Input:
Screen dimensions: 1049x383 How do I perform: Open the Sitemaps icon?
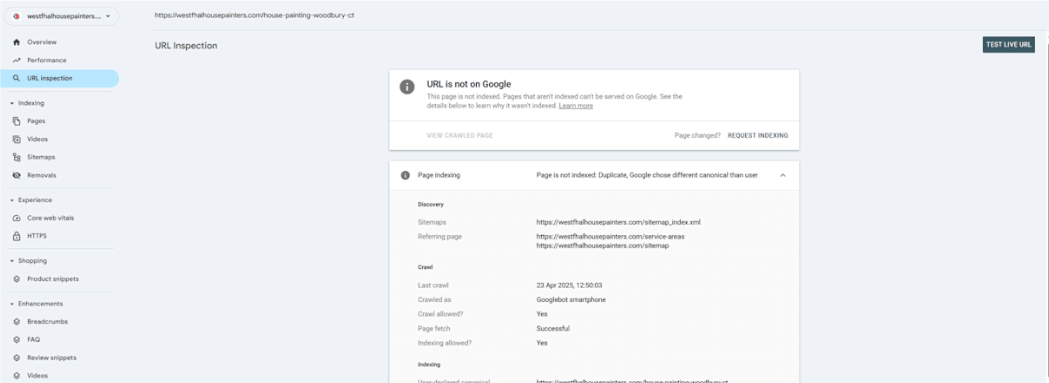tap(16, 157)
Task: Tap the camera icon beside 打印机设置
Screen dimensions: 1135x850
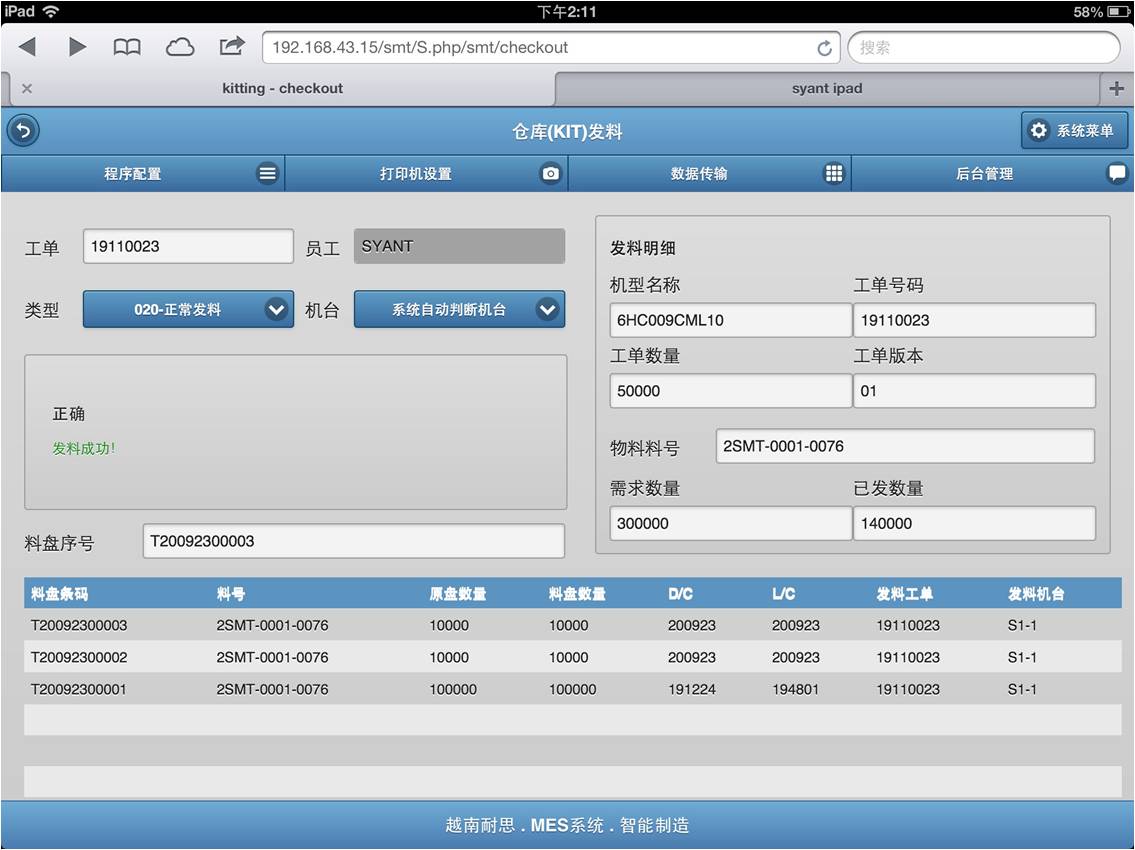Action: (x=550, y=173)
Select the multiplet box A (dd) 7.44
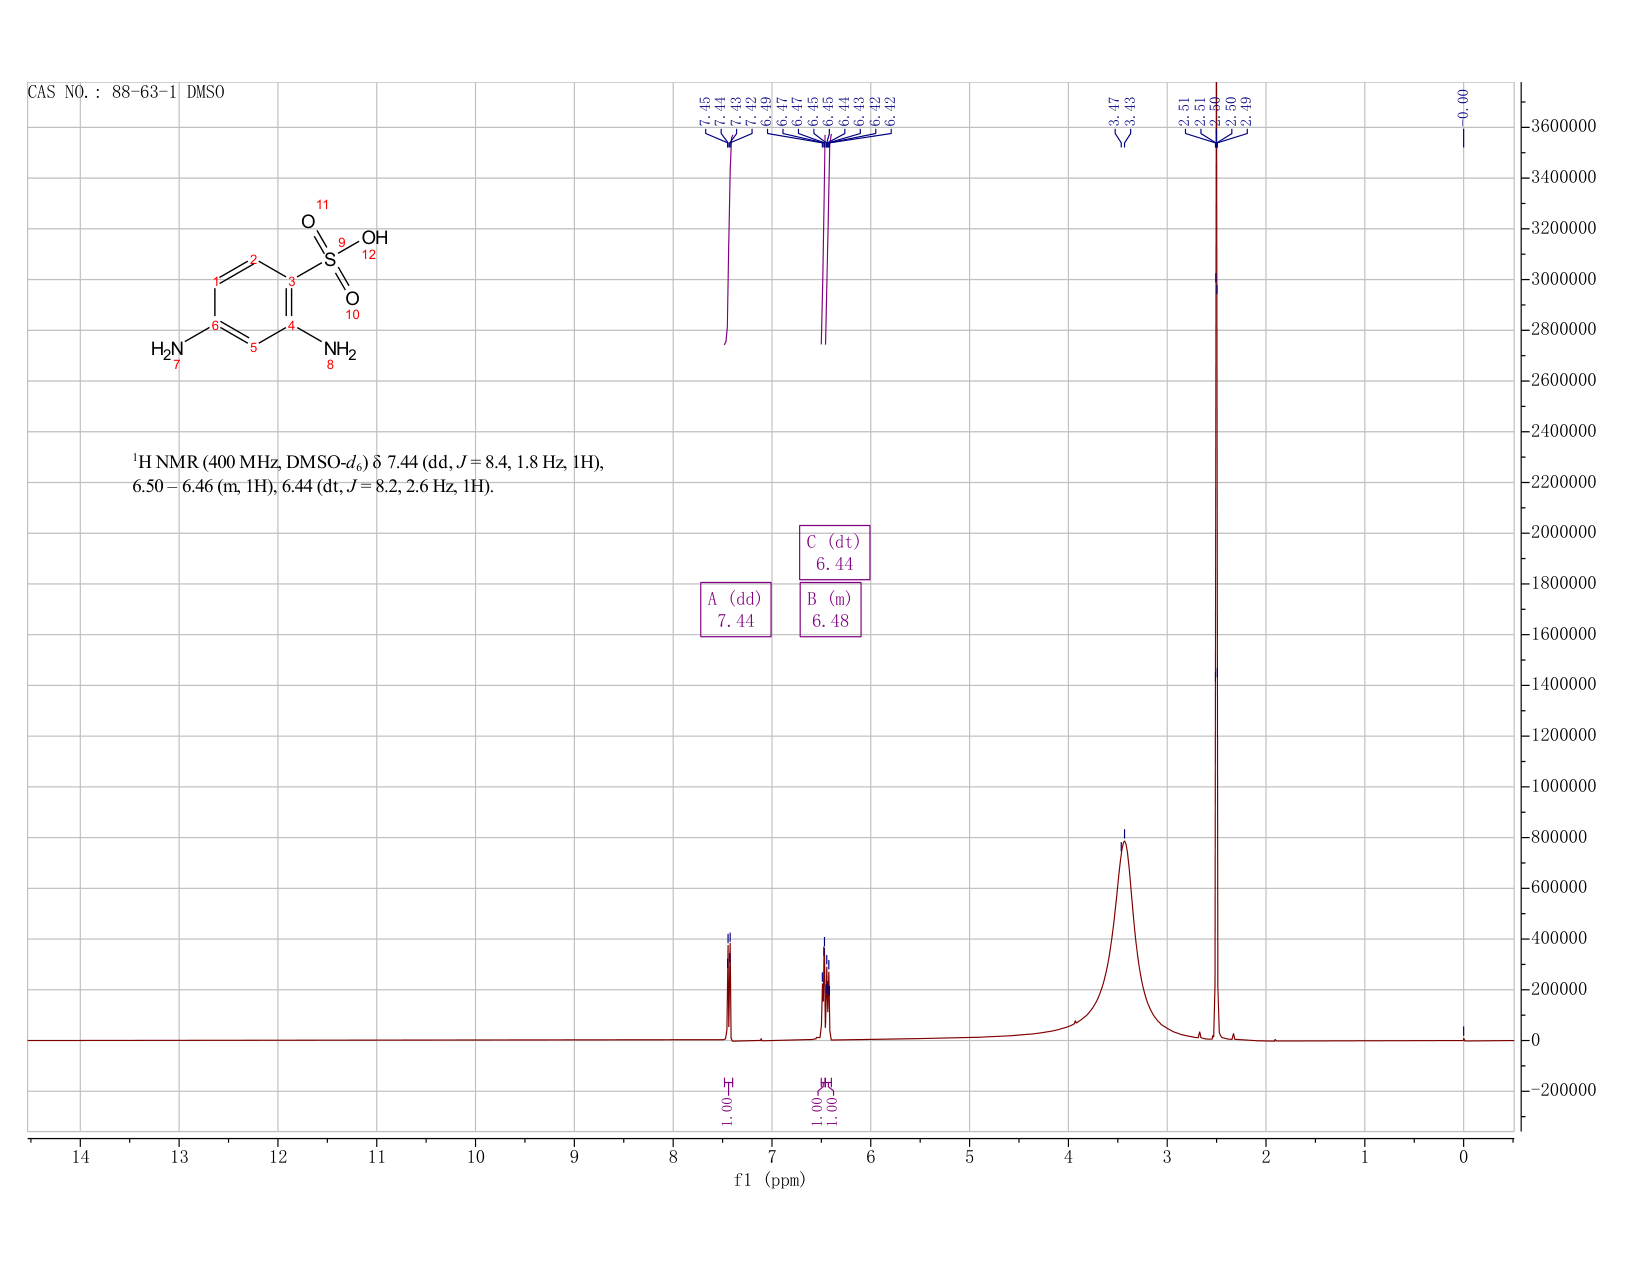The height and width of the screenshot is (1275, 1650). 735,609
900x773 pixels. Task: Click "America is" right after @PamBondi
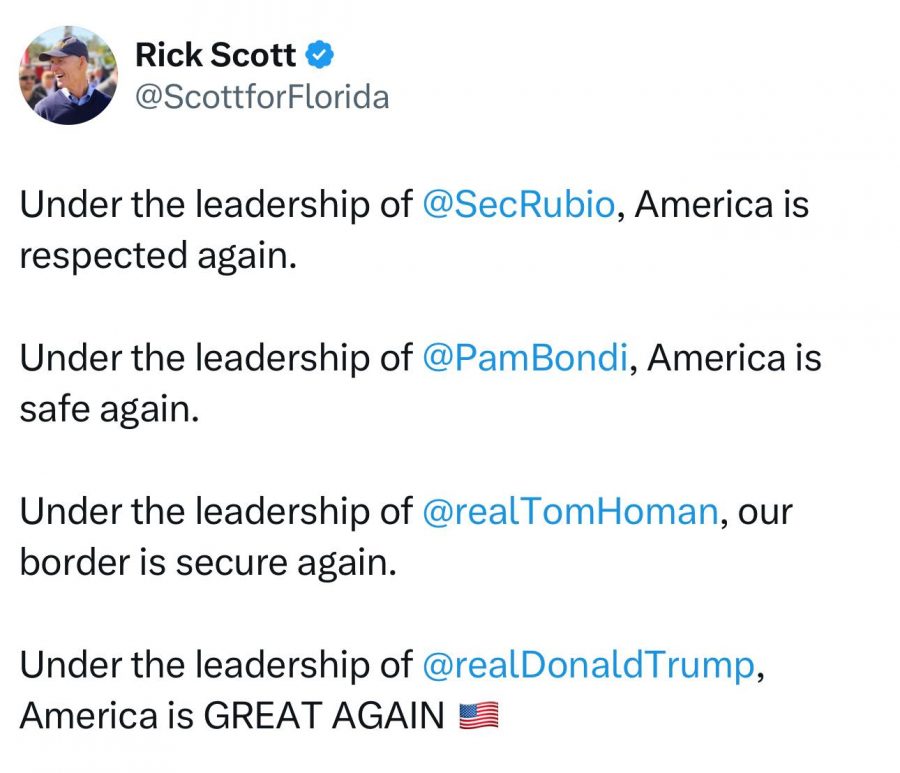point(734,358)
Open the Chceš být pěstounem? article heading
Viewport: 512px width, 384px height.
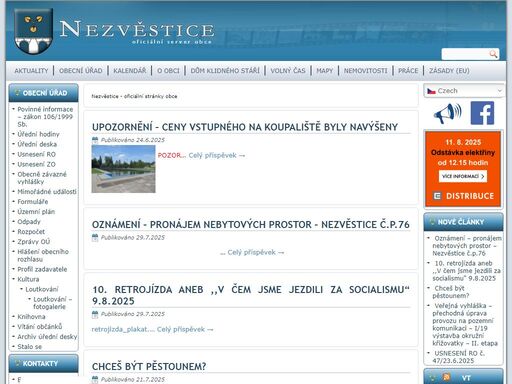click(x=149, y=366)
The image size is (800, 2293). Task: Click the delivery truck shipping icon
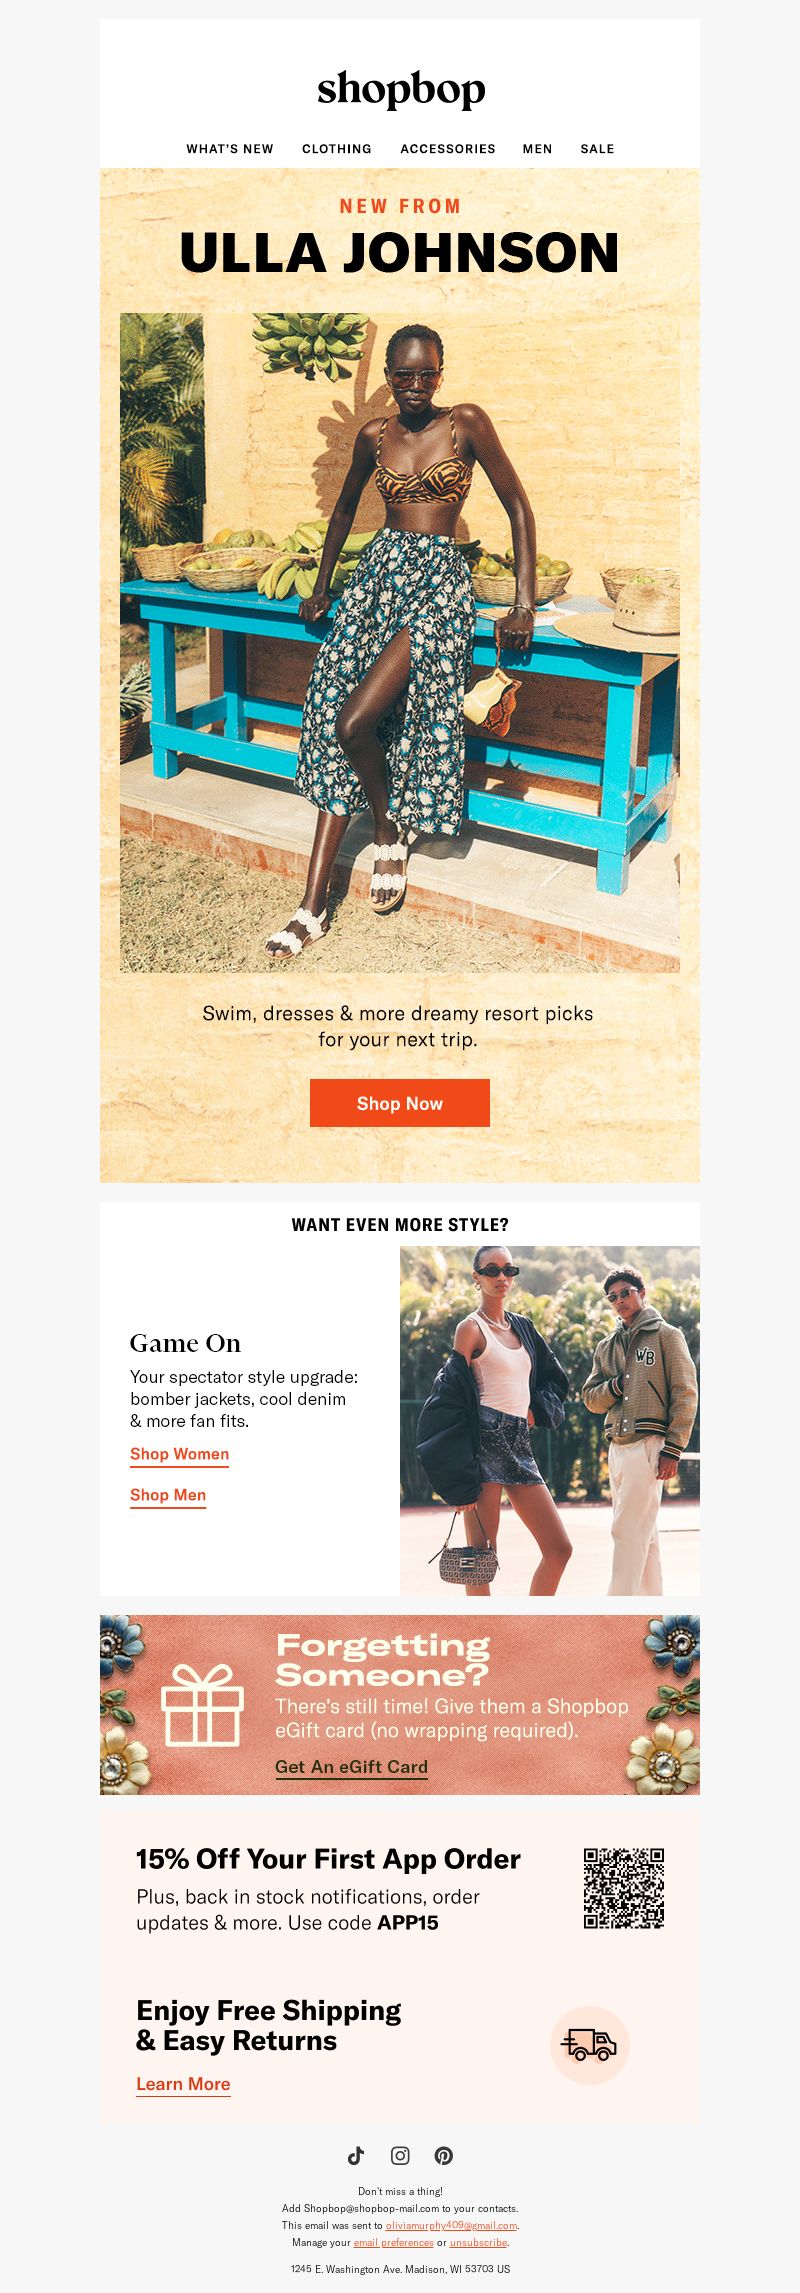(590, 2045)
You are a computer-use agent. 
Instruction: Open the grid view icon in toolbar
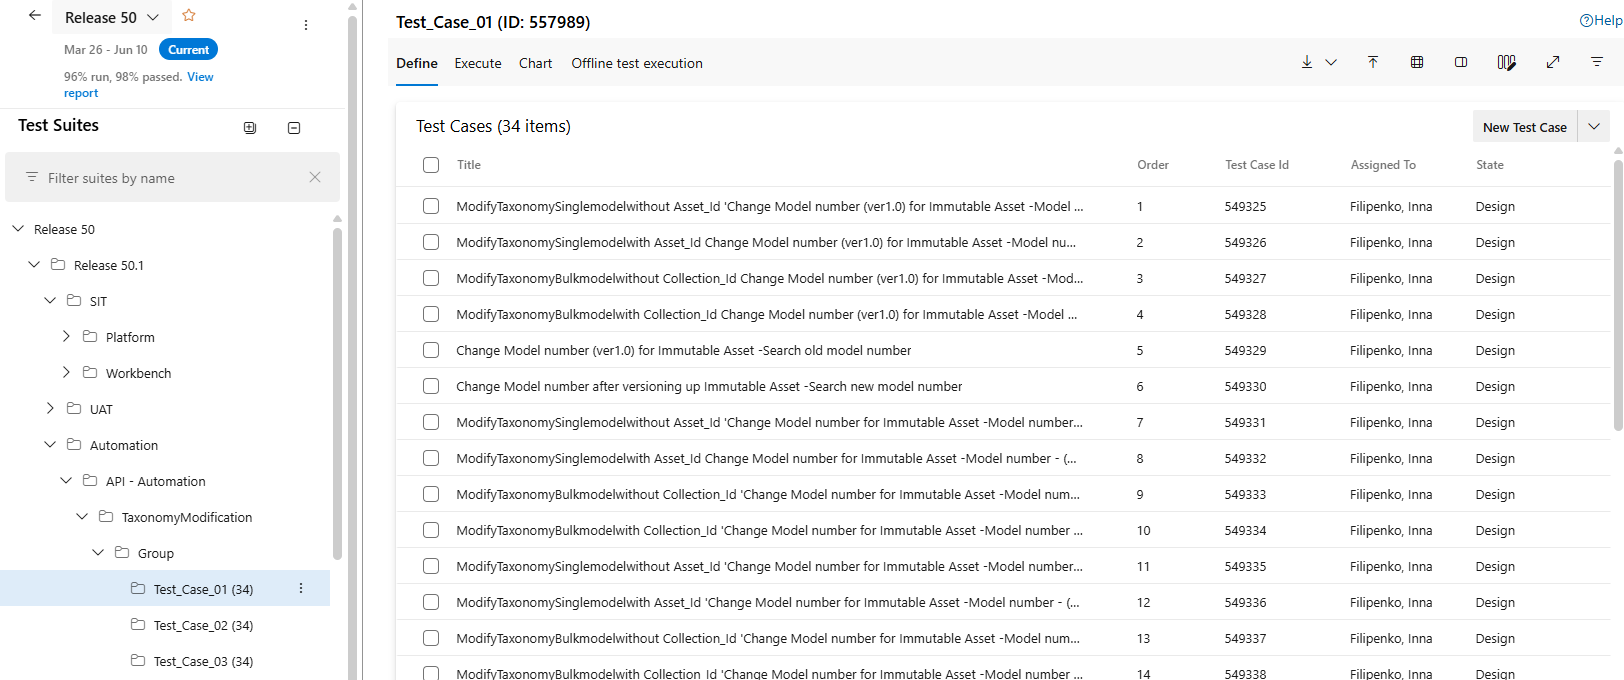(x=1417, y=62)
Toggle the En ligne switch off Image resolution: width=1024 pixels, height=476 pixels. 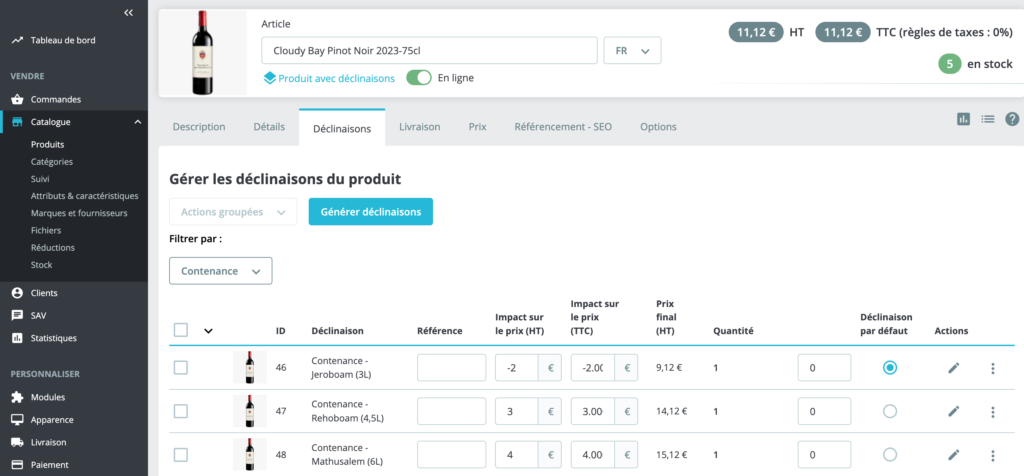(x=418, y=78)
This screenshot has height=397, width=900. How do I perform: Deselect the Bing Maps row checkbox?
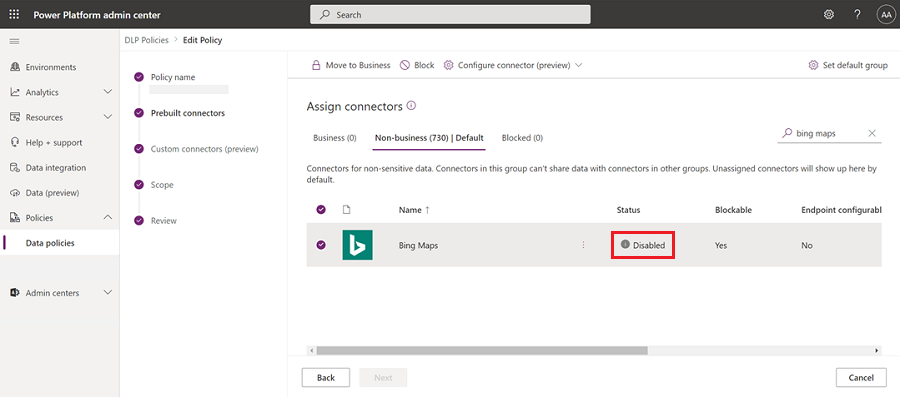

What this task involves: In the data above, retype only the stretch from the line with "Task: Tap the camera icon beside 打印机设置" through the line with "Open the Chceš být pěstounem? article heading", word for word, and skip any pictures.

Output of the exercise:
Task: Tap the camera icon beside 打印机设置
Screen dimensions: 1135x850
Action: (x=550, y=173)
Select the multiplet box A (dd) 7.44
The height and width of the screenshot is (1275, 1650). 735,609
900x773 pixels. Task: Click "America is" right after @PamBondi
point(734,358)
Open the Chceš být pěstounem? article heading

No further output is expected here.